Jack Dawkins, 2007

(This is just, oh, typical Jack-style ranting about an old bugbear of mine. This isn’t written to be accusatory or nasty – it just details some experiences we’ve had. If any of you have found yourselves doing this to any plural groups, take this as my opinion on that sort of treatment, not I HAET U 4EVER.)

Some people who knew us before – not everyone, mind you – really have odd ideas about us. Not about our system structure or origins, but about us as individuals. Some people, unfortunately, seem to pick favourites, and we do not like it one bit. There are two sorts of favouritism we’ve noticed, actually. There is the sort of favouritism in which everyone except the ‘designated old friend’ is completely ignored, and there is the sort of favouritism in which certain members of the group are automatically perceived as more reasonable (or intelligent, or trustworthy, or co-operative) than others, even though no people have given off any signals of being untrustworthy. (Sometimes both sorts of favouritism come hand in hand, too.)

It is really very tiresome when you are never the ‘designated old friend’ in a plural group. I have never been in that role, ever.
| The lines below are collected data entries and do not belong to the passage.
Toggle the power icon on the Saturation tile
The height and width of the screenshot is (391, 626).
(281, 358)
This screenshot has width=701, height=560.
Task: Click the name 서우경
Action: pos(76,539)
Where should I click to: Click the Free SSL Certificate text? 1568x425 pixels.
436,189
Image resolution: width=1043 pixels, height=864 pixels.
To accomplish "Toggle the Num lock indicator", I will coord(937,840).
We’ve been in, erm, some situations in which we came out to particular singlets, and these singlets never showed the slightest interest in anyone in the group besides the person who used the name of the ‘singlet identity’, assuming that they did not know the rest of us at all. (Even so, wouldn’t it be polite to talk to us in the same way you would your friends’ relations if you were visiting an old friend?) In general, the ‘singlet name person’ everyone talked to was a composite.

It’s actually very hurtful to be told, in essence, ‘You’re no different from a random person in the street’ when you’ve known someone for years, but under a different name. We had that happen before, but we were too frightened to tell those people about how it hurt us. The ‘designated old friend’, who is not particularly gifted at stating his opinion, did not make it clear how upset we were by this, and none of the more direct members of this group (including me – I was *itching* to say something) dared to respond, because it would be ‘foisting strange fronters’ on these people.
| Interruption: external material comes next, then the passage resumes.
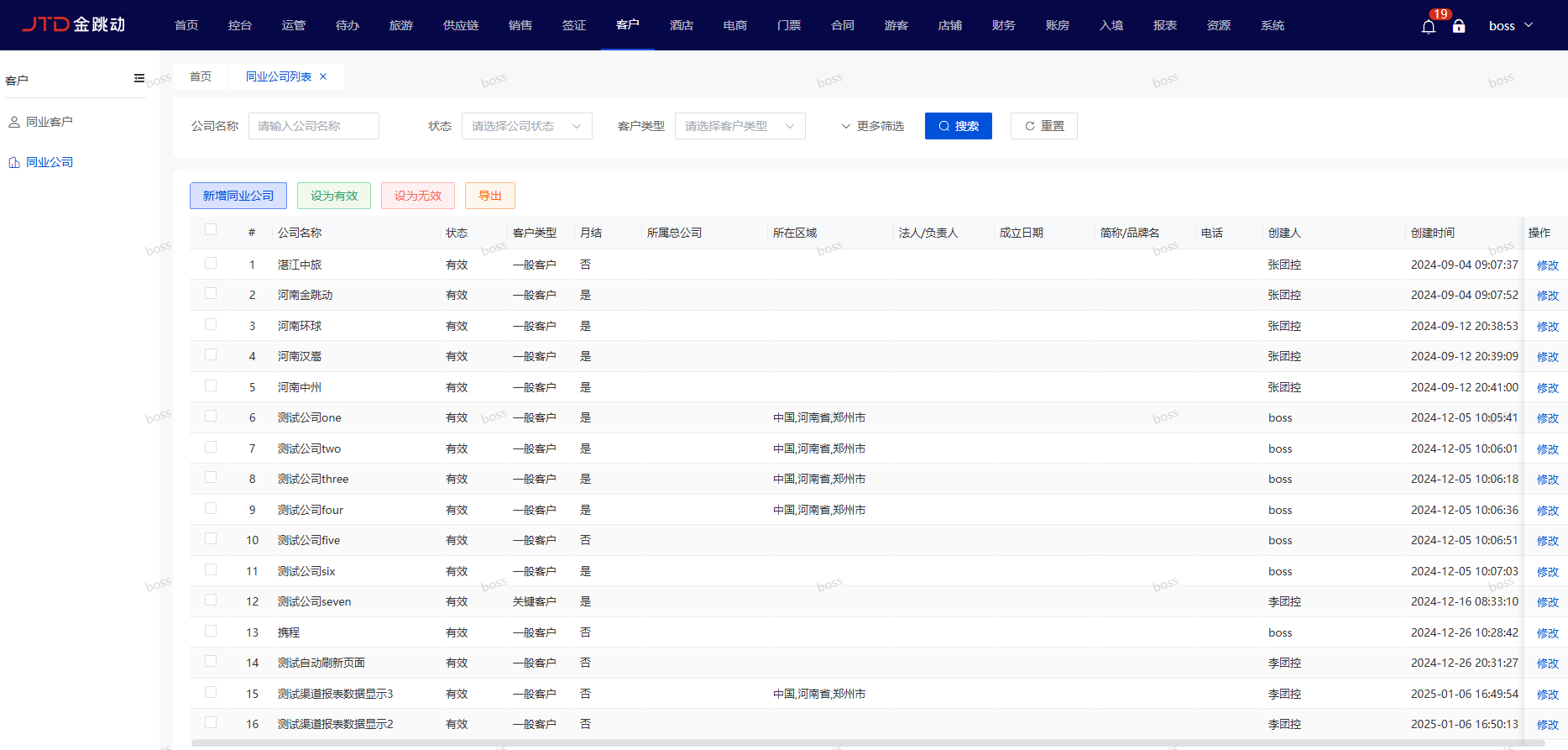Tick the checkbox for 湛江中旅 row

point(211,264)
We were so angry, but we felt we couldn’t say anything, because we were told that we were being too sensitive when Richard asked about the situation. I don’t believe that for a minute. We also felt tied, because…the person whom they claimed was the ‘only one they knew’ wouldn’t have told them that he was not happy, because of his social anxiety, and since they ‘didn’t know us’, any criticism from us would look as though it came out of the blue from someone who was entirely unconnected to the situation. We were trapped.
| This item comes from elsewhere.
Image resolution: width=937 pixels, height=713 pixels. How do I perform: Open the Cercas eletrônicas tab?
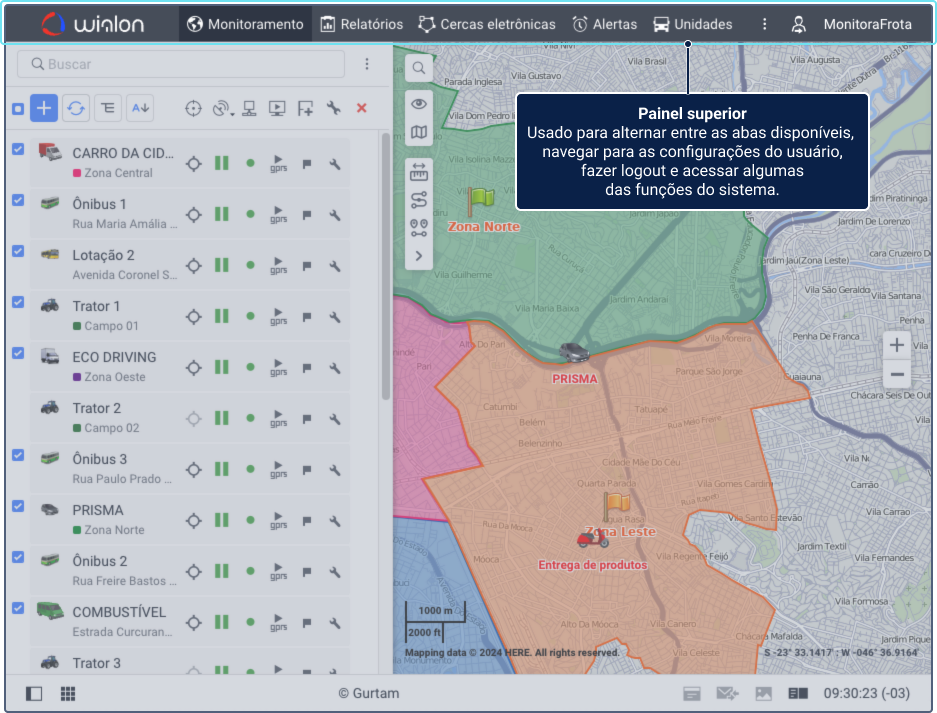(486, 24)
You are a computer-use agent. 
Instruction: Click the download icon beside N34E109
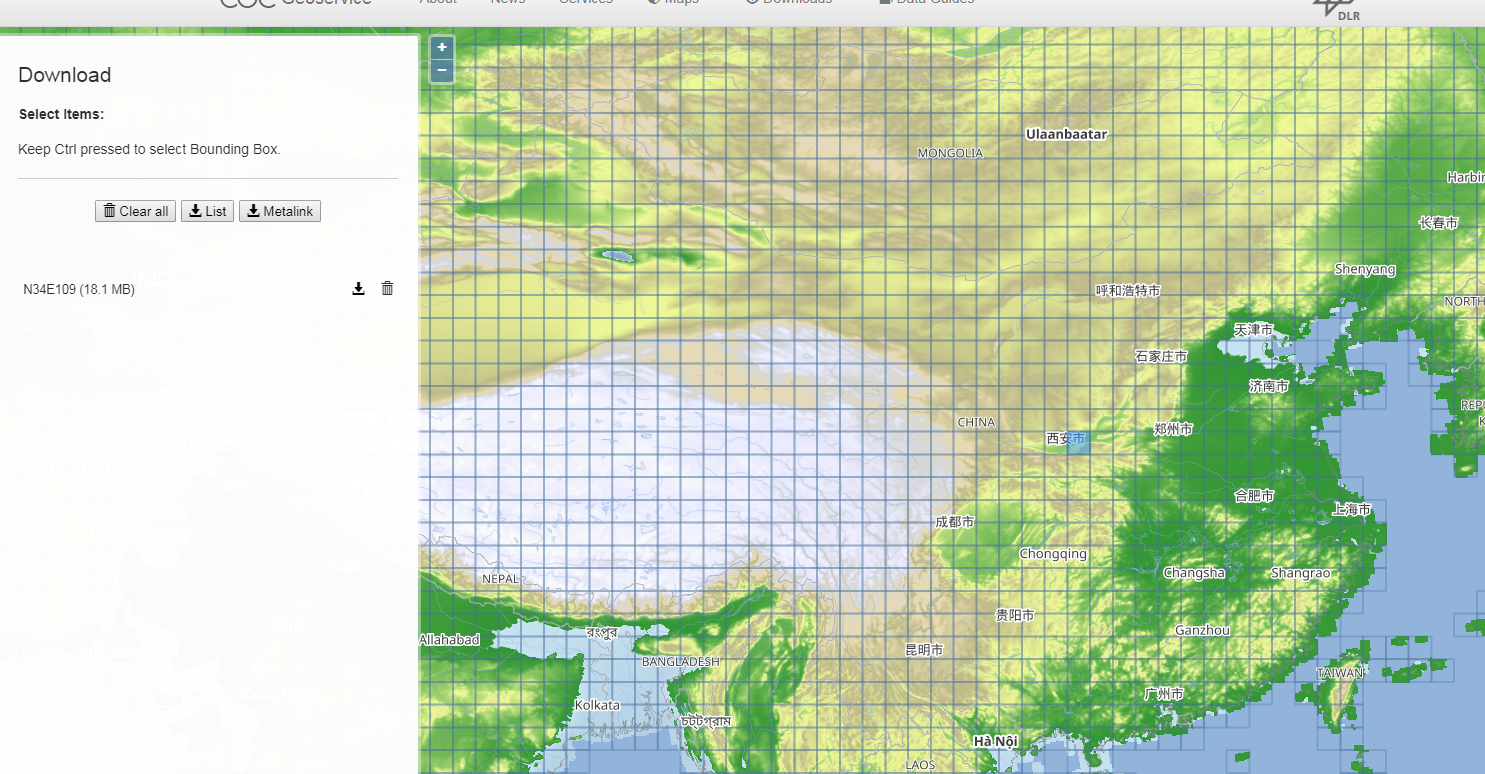[x=358, y=288]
We’ve also had the unpleasant experience of, well, being cast in roles within the group, with some of us being the ‘favourites’. Some of us are set up as being more ‘reasonable’, more ‘intelligent’ or more ‘trustworthy’. Two people here – the ‘designated old friend’ and someone else here – tend to end up in this role constantly, whilst another person has been classed as irrational and untrustworthy too many times to count. It’s been so bad that the ‘designated irrational person’ was once told off for telling someone not to do something generally considered immoral, and she tried to appeal to the ‘designated old friend’ — who in this case was her boy-friend (who was also the ‘designated old friend’ in the earlier section). She probably knew that he would probably let her get away with much more than she would have if one of the rest of us spoke up about it. More recently, the ‘designated irrational person’ here has found his opinions about a particular situation discounted, simply because of who he is and the role he has been assigned.